Discussions:
In our study of ~ 28000 pLAAC procedures, we found
significant gender-specific differences in outcomes during index
hospitalization as well as during subsequent readmissions. Specific
findings of our study include A) Women had higher overall complications
primarily driven by bleeding-related complications. i.e., 1.3-fold
increased risk of major bleeding, 1.8-fold higher risk for cardiac
tamponade, and 2-fold augmented risk of ischemic stroke. B) There was no
gender-specific difference in peri-procedural mortality, c) Women
remained at 20% and 13% higher risk for readmission at 30 and
180-days, respectively, d) High Charlson category, ESRD, anemia,
pulmonary hypertension, and chronic lung diseasease were significant
predictors of subsequent readmissions. Elective procedures were
associated with lower readmissions.
A study published by Freeman and his colleagues reported pLAAC device
utilization is gradually increasing since the approval of the WATCHMAN
device in 2015[13]. Additionally, the reported adverse event rates
were much lower than the pivotal PROTECT-AF and PREVAIL trial. In the
PROTECT-AF trial, subgroup analysis showed a reduction of primary
efficacy endpoint (composite of stroke, cardiovascular or unexplained
death, and systemic embolization) in men, but there was no difference in
women[9]. The PREVAIL trial, which evaluated device efficacy and
adverse events, did not report gender-specific analysis[8]. Our
comparative analysis reported higher peri-procedural complications rates
in women, which was primarily driven by hemorrhagic complications. The
study results align with the recently published National Cardiovascular
Data Registry (NCDR), Left atrial appendage occlusion (LAAO)
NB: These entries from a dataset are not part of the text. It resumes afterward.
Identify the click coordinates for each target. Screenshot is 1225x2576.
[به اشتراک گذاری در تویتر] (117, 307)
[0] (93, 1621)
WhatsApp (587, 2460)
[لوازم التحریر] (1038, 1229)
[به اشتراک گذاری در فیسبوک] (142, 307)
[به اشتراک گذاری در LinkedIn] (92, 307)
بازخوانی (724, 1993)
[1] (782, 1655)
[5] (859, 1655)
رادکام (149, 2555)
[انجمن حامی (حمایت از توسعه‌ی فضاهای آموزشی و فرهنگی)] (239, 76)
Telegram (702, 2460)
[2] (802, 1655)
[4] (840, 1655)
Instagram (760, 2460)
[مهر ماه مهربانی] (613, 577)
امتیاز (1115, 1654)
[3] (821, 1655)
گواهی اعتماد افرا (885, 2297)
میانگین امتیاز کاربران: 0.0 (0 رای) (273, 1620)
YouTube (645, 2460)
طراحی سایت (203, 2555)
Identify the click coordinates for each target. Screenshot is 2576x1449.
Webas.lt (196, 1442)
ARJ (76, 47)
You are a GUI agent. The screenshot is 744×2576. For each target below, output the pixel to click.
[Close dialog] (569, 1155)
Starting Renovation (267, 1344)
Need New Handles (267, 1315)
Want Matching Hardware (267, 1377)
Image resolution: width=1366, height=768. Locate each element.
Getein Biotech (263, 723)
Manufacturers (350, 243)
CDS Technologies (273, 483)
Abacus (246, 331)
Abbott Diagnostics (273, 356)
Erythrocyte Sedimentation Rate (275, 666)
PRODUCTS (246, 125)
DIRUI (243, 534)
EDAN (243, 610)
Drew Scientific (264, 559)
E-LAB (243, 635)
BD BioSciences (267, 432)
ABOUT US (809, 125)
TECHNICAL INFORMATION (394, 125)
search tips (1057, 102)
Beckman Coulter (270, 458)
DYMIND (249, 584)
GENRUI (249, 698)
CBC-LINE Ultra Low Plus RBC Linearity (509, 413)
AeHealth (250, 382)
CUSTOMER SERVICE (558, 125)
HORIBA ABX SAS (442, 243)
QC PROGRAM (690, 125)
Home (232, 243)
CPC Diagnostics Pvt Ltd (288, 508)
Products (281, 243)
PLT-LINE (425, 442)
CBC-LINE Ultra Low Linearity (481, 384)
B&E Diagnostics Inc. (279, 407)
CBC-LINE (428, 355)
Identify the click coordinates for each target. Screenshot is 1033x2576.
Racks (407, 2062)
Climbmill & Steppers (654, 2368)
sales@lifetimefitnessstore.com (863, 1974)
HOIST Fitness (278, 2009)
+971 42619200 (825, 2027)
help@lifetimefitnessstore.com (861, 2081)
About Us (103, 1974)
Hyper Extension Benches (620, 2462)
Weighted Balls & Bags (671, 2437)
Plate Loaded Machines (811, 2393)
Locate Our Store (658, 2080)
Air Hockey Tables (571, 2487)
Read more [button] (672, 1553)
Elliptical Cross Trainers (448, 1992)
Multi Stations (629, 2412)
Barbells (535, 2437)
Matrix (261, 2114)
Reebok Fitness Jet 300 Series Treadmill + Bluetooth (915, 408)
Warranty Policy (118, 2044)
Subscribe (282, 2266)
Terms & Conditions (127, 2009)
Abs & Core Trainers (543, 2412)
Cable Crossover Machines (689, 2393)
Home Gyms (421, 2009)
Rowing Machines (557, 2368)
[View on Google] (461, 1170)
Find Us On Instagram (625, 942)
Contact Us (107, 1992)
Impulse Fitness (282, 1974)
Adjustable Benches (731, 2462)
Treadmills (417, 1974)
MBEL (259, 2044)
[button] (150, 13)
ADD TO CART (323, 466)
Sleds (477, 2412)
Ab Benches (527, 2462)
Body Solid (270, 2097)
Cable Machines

registry-based study by Daren et al.[10] Determining the causality
of this difference becomes more pressing as pLAAC devices are now being
compared to novel oral anticoagulants as a second-line treatment for AF
patients.[14]
Though our study can not determine the causality, few possible
explanations can be relatable. A quantitative study based on the Mayo
Clinic tissue registry showed the anatomical difference in LAA between
men and women.[15] In men, LAAs are wider and longer, while in
women, they are shorter, have more volume, and have a high orifice
location. [16, 17] This difference, along with older age, might be
associated with a frail LAA wall, contributing to higher pericardial
complications. Bleeding during index hospitalization might be related to
smaller and shorter common femoral artery size in women [18],
leading to difficult access, and a high prevalence of anemia may
exacerbate the situation. Resuarringly, though complications were higher
in women, there was no difference in mortality.
Our study showed women are at 20% and 13% higher risk for readmission
at 30 days and 6-months. Late clinical referral, advanced age, multiple
co-morbidity, higher bleeding risk, and more peri-procedural
complications might be associated with prolonged LOS and lead to more
readmissions in women. Since atrial fibrillation is associated with
higher thromboembolic and bleeding complications in women, we carried
out subgroup analysis to determine a cause-specific gender-based
difference of readmission[3]. It showed no difference between men
and women in both thromboembolic and bleeding-related readmissions,
suggesting equal efficacy in both groups.
Careful pre-procedural anatomical evaluation of LAA anatomy through
advanced imaging and intervening electively (vs. urgent), when feasible,
may help to reduce peri-procedural complications and in-term
readmissions. Appropriately managing the risk factors such as
peri-procedural pericardial complications can also play an essential
role in avoiding readmissions. Pre-procedural management of patients’
past conditions such as anemia, renal disease, valvular disease, and
chronic lung diseases through a systemic approach and incorporating
guidelines in routine practice might reduce the readmission burden in
this cohort. Postprocedural close follow-up and interval monitoring for
GI bleed and renal function should be encouraged.